Why to use JSON? JSON is OK, but You can stay with R data structures - a list. I'd go a step further and define a class "filter" (S3 system would be enough). Then You can create an object of this class and store input settings used for filterring as well as any other information You need (timestamps, a user who created that filter etc.) Finally, store the filter in rds object (saveRDS() function) if you're not using a database.

The solution suggested above seems for me to be too complex when looking at your needs. A list and RDS would be 100% enough. No extra complexity with zipping, unzipping - just stay with native R structures.

Thanks so much! I'll try this out a bit later and let you know if it works.

@nirgrahamuk this works!
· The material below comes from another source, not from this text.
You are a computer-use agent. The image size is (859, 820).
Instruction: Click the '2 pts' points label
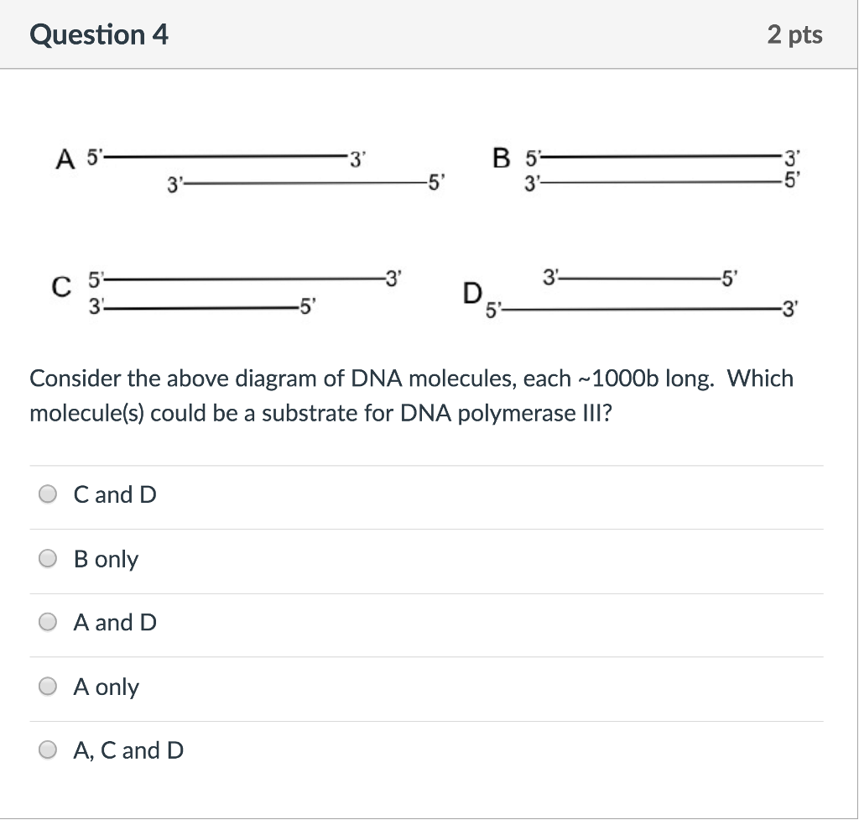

Thank you!

I've been going through it trying to figure out what each line does, and I was really confused for a while with the tempdir() command and the two-step process of first writing each file and then zipping them.

What I thought should happen (and what I was going for in my original code):

  • specify the names of R objects
  • specify an output directory
  • specify a file path for the file you're going to create, ending in .zip
  • pass those R objects to the zip file command, which then generates a zip file with the specified file name and writes it out.

Now that I've looked this over, I think what is actually happening is this:

  • zip() and zipr() don't work on R objects, they work on already-existing files.
  • That explains why we write.csv and write.table on each of our objects into a temporary directory, and then tell zipr() to operate on those files we've just created
  • We save the files into a temporary directory because we don't actually want to write out the individual csv/text files for the user, we just want to return one single zipped file for them.

I'm still confused about:

  • Why the filename portion of the downloadHandler is a function instead of just a character string
  • Why you put the if statement inside the output$download <- downloadHandler() command instead of outside (with two calls to downloadHandler()). I assume the former is more efficient? But it's not necessarily how I think of it intuitively.

Those both seem like things I know how to find the answers to, though, so no need to explain unless you particularly feel like it. Thanks so much for your help!